Bagai petir di kue donat yang bolong, saya dibuat terkesiap saat membaca artikel kompasianer Leya Cattleya berjudul "Apa Maksud Prof Felix Tani Meminta Kompasianer Menulis Secara Anarkis?". Saya pun jadi ngilu tak terperi. Jakun saya turun naik. Mata nanar. Bibir gemetar. Nafas ngos-ngosan. Dengkul serasa mau lepas.
Dalam pikiran saya, kok berani-beraninya Leya Cattleya mempertanyakan aksi show boxing Felix Tani yang fenomenal di Kompasiana.
Tadinya saya berharap, tidak ada seorang pun yang kulang hajat berani mengusik show boxing kompasianer Felix Tani. Saya akan jaga tekape untuk membiarkan Felix Tani show boxing dari ronde 1 sampai 15 sesuai ketentuan yang telah ditetapkan gugus tugas anarkisme19. Sampai Felix Tani mencapai maqam tertinggi anarkisme literate. Setelah itu, saya cukup menyodorkan tisu basah untuknya.
Kehadiran artikel Leya Cattleya telah mengganggu kekhusyukan dan ketabahan Felix Tani. Sungguh T e r l a l u !
Dengan bekal referensi academical nya, Leya Cattleya yang kulang hajat itu seolah menunjukkan kedigdayaannya di kanvas sebelah Felix Tani.

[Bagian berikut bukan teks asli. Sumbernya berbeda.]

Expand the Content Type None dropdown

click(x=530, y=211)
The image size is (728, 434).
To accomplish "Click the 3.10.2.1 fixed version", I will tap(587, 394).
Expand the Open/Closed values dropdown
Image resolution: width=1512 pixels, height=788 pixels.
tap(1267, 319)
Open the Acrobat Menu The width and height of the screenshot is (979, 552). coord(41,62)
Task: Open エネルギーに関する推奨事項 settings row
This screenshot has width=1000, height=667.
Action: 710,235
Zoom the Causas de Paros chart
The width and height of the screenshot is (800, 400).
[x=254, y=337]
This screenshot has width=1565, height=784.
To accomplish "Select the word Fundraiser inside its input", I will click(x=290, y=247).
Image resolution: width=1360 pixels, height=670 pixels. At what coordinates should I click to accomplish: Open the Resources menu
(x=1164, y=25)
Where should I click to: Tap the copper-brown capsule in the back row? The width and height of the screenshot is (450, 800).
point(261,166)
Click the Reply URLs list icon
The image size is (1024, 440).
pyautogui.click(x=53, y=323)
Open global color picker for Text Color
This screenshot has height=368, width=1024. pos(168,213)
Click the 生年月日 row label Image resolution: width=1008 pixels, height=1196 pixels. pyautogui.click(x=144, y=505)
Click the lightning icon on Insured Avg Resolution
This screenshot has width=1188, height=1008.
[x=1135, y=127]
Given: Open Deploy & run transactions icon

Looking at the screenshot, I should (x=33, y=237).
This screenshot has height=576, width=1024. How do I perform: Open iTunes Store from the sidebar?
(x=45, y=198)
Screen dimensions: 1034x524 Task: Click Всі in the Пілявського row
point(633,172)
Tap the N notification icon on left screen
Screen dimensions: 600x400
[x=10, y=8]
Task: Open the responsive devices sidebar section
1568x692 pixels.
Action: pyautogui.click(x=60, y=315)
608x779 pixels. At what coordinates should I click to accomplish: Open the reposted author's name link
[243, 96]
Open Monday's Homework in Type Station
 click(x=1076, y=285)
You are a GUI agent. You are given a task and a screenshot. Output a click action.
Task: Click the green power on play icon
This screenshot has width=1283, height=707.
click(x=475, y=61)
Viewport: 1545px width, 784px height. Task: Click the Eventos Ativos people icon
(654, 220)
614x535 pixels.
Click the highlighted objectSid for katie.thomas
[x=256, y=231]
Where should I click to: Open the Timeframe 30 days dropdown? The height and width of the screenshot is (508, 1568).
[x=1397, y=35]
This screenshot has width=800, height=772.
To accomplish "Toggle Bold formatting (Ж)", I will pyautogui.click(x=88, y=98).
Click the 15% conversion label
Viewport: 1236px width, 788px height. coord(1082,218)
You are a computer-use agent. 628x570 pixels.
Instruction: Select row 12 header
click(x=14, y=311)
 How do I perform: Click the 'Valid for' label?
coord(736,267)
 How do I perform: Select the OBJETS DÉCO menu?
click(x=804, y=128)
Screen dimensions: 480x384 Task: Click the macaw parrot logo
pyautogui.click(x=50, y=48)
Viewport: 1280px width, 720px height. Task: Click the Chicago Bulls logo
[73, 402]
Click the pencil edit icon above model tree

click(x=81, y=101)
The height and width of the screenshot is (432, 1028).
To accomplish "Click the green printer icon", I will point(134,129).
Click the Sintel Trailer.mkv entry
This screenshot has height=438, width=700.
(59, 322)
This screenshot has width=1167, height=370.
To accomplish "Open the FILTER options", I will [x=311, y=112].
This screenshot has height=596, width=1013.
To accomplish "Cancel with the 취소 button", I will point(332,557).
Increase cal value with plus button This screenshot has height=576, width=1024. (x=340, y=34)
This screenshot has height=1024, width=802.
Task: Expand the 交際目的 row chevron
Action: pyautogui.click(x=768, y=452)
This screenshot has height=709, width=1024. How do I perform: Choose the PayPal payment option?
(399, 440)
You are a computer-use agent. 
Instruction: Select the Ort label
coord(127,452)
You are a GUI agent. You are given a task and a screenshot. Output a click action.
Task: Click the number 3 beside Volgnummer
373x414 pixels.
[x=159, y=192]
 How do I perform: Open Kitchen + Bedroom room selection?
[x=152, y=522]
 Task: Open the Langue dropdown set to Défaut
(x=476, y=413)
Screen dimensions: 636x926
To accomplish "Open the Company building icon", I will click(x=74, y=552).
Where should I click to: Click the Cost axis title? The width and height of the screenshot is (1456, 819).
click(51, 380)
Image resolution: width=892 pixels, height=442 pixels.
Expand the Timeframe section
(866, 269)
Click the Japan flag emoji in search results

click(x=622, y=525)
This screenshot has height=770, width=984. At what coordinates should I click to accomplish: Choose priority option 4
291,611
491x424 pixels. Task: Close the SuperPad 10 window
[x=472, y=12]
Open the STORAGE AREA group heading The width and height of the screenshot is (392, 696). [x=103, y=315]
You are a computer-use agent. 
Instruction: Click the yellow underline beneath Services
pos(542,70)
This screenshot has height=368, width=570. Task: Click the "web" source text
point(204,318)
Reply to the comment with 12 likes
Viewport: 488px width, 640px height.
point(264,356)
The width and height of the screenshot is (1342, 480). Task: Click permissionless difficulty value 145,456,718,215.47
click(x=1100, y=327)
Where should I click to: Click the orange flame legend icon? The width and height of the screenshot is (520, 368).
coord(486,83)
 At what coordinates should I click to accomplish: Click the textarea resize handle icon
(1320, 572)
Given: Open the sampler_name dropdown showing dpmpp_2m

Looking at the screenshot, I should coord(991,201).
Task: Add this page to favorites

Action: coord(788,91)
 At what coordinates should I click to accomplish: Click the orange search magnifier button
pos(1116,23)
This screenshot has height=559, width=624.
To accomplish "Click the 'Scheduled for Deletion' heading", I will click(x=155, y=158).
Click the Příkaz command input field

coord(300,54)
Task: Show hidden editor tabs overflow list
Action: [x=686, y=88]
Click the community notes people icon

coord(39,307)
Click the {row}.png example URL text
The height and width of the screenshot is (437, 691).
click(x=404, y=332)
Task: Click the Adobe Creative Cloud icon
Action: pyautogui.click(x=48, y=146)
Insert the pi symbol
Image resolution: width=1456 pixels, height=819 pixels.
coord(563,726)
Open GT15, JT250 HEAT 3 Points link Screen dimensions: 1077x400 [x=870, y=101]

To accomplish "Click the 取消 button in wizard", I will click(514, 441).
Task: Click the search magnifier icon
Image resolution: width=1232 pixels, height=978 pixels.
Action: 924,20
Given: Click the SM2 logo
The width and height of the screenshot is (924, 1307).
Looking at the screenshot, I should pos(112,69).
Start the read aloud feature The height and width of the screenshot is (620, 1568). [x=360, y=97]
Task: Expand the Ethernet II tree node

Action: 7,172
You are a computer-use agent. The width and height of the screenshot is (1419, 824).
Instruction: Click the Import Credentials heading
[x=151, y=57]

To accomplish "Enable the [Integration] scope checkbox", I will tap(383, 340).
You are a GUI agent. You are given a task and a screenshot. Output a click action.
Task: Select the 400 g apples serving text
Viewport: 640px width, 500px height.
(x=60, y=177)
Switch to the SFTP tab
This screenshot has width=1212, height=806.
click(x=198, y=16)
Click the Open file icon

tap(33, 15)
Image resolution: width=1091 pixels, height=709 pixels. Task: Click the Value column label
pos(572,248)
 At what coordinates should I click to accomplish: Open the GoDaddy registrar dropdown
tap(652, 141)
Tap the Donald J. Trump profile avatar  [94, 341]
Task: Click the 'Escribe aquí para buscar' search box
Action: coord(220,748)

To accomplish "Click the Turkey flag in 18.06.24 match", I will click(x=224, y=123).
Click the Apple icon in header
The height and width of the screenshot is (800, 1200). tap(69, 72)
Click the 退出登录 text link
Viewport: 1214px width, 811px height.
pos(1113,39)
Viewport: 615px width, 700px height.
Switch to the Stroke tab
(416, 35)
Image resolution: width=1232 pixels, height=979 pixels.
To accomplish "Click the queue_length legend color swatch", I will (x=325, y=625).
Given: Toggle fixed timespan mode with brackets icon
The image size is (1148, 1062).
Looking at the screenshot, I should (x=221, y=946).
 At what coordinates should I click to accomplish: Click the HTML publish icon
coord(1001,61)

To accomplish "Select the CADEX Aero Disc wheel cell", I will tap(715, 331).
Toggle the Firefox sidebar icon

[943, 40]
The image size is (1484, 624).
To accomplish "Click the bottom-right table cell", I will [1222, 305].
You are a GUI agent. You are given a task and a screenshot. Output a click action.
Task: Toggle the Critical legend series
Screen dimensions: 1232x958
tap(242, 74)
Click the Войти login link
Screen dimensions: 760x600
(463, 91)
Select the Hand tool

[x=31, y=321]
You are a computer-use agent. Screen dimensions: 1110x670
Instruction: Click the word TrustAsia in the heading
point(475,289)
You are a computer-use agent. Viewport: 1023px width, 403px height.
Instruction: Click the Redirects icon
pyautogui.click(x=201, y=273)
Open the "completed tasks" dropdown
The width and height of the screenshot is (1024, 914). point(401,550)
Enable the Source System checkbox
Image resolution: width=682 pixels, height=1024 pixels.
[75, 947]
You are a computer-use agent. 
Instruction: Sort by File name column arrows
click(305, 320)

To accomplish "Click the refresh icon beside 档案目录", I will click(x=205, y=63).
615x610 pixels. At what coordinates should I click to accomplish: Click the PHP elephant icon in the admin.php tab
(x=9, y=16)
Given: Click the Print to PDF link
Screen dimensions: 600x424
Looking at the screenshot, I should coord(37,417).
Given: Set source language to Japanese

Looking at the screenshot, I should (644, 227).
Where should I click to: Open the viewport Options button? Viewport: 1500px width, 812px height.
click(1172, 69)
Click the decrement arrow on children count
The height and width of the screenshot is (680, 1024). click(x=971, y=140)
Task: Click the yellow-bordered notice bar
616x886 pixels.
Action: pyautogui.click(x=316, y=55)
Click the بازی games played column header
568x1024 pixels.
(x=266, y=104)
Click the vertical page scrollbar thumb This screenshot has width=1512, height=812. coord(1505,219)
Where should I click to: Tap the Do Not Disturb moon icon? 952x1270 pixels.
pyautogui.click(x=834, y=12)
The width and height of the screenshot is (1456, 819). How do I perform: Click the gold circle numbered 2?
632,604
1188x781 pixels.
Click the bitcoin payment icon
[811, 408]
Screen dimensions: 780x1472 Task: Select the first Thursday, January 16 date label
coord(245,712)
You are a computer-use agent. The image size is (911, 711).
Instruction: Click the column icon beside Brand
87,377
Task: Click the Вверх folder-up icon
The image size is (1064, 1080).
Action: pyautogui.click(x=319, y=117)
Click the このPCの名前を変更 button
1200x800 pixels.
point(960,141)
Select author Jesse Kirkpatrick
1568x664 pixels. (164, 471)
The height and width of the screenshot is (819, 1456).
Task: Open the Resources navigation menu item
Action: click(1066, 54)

Celakanya, dukungan referensinya sangat berat. Saya kurang mampu mencernanya. Tapi itu bukan berarti Leya Cattleya bisa "sak karep e dewe" meransak kekhusyukan Felix Tani. Bagaimanapun, Felix Tani itu orang tua, yang dituakan di Kompasiana ini. Leya Cattleya harus paham, Felix Tani itu lebih dulu ada sebelum Kompasiana beserta para adminnya lahir. Catet!
Leya Cattleya harus paham sejarah! Felix Tani adalah sejarah itu sendiri. Leya Cattleya harusnya tahu Jas Merah, jangan lupakan sejarah! Karena dengan sejarahlah kita bisa belajar untuk membangun masa depan lebih baik. Di negeri ini banyak orang pintar. Tapi banyak dari mereka yang lalai paham pada sejarah, sehingga mereka jadi korban masa kini karena tak mau belajar dari sejarah.
Artikel Leya Cattleya yang memuat rangkaian referensi argumentatif tanpa disadari atau pura-pura tidak tahu merupakan satu bentuk narasi oligarkis, namun lucunya menuduh Felix Tani berlaku oligarki. Narasi oligarkis itu sengaja dijauhkan dari sifat reflektif tersebab besarnya hasrat dirinya menduduki panggung Falix Tani yang sedang bertekun dalam anarkis-nya.
Artikel Leya Cattleya juga menciptakan narasi ke ruang publik bahwa Felix Tani tidak mampu dalam Anarkisme, Kenthirisme dan Picisanisme. Padahal, dia sendiri pernah berada di ruang trilogi itu tanpa prestasi. Tanpa mampu berbuat banyak bagi kesejahteraan literate secara lebih luas. Apa yang dilakukan tak lebih pesan kosong, yang hanya menarik pada kemasan namun tanpa isi dan rasa anu. Lalu yang dilakukan hanya jualan narasi ketidakmampuan pihak lain di panggung literate demi kemegahan diri.
Saya mengenal Felix Tani sudah lama, baik di darat, laut dan udara. Baik di alam ghaib dan alam profan. Baik di mega mall maupun pasar tradisional. Anu kami senada, sebentuk, seukuran, dan sewarna. Kami juga memiliki visi yang sama ; "semakin terdepan" , mengalahkan Valentino Rossi.
Sebagai contoh ; pada masa handphone baru ditemukan dan dijual ke masyarakat. Berbondong-bondong lah masyarakat membeli handphone itu berikut kartunya. Sementara saya dan Felix Tani tak hanya membeli handphone dan kartu, melainkan sekalian sinyal dan kotak box handphone itu, berikut kuitansi (invoice) dan brochure-nya. Itulah mengapa kami berdua tidak pernah tergantung pada pulsa. Tidak terjajah kuota.
Mungkin ulasan saya ini dianggap berpihak pada Felix Tani, dan menyerang Leya Cattleya. Saya tidak menampik. Saya hanya ingin meluruskan anu saya yang bengkok, agar publik pembaca tidak ikutan bengkok-bengkok.